Ces travaux - menés en collaboration avec l’Embrapa, l’Université Fédérale du Pará, l’Université Rurale d’Amazonie - ouvrent de nouvelles perspectives pour le territoire : la construction d'un label de certification territoriale, garantissant avec transparence et fiabilité la progression du territoire vers la durabilité. Cette certification est attractive pour les investisseurs et les acheteurs responsables, qui ont besoin de sécurité territoriale pour opérer. 

La commune de Paragominas a été sélectionnée comme l'un des cinq territoires innovants bénéficiant d’un appui du projet TerrAmaz. Au cours de ce projet, avec le soutien financier de l'Agence Française de Développement (AFD), le CIRAD et ses partenaires du dP Amazonie vont étudier et accompagner le déploiement de ce type de démarches pour concilier agriculture durable et préservation des ressources forestières en Amazonie. 

Chiffres de déforestation de l’Amazonie brésilienne : une réalité très contrastée

Les chiffres avancés par l’INPE annoncent une déforestation de 11 088 kilomètres carrés sur toute l’Amazonie légale brésilienne, entre août 2019 et juillet 2020. C’est le chiffre le plus élevé depuis 2008. C’est aussi la troisième année consécutive de hausse depuis 2017 : 8 % en 2018, de 25 % en 2019, et de près de 10 % en 2020.

Selon René Poccard du CIRAD, « l’augmentation de la déforestation en Amazonie Légale masque en réalité un très fort contraste géographique. Il existe une Amazonie qui augmente ses déforestations, à un rythme beaucoup plus élevé que ces chiffres d'ailleurs, et une Amazonie qui cesse de déforester. » En effet, la hausse observée en 2020, de près de 10 %, est surtout concentrée dans le seul Etat du Pará. Les variations dans les autres Etats sont proches de la stabilité, certains légèrement positifs (Amazonas, Mato Grosso), d’autres négatifs ou stables.

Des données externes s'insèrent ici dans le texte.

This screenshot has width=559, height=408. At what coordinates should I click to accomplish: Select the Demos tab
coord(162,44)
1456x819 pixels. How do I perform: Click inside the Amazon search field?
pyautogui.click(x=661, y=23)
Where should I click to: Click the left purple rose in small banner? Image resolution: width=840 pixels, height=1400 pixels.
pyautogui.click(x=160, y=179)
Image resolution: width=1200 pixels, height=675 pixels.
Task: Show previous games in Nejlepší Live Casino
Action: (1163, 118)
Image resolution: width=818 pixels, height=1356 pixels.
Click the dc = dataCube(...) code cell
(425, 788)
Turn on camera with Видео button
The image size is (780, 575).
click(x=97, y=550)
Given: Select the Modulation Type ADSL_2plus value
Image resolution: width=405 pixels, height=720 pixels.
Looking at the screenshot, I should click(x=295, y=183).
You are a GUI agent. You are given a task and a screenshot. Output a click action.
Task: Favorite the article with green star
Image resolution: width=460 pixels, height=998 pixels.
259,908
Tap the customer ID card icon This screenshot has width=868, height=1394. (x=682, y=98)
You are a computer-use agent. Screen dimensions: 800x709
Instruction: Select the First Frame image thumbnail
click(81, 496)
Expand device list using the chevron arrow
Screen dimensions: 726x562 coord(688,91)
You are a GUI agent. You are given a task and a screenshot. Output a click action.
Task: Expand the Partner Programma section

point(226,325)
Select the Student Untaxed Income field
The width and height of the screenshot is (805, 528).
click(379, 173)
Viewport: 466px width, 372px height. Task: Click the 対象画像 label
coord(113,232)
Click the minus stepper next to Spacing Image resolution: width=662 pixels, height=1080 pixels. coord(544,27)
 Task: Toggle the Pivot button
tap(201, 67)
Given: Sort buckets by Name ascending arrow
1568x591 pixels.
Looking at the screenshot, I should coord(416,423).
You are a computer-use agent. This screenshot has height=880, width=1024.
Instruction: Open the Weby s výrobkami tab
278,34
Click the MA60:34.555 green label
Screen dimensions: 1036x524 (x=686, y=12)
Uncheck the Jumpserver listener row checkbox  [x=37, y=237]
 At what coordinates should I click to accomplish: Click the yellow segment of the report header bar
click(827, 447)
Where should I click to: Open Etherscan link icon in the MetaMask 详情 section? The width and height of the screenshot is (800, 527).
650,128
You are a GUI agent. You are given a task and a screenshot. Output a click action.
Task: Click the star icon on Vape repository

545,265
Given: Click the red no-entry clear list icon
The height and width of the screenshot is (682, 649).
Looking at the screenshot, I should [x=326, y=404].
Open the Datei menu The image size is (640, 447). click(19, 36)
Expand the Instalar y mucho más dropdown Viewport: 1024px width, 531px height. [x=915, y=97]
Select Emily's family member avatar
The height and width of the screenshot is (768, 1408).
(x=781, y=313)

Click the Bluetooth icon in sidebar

« Si on descend au niveau des communes, seul un petit nombre est responsable d’une grande partie de la déforestation, » ajoute René Poccard. Les deux communes de Altamira et São Félix do Xingú sont responsables à elles seules de plus de 30 % des déforestations du Pará. Certaines communes, comme Paragominas, au contraire, atteignent une déforestation très faible : 10,75 km² en 2020, soit quatre fois moins que l'objectif fixé par l'État. C'est le résultat d'une gestion municipale de qualité, et cela ouvre de nouvelles possibilités pour l'intelligence territoriale.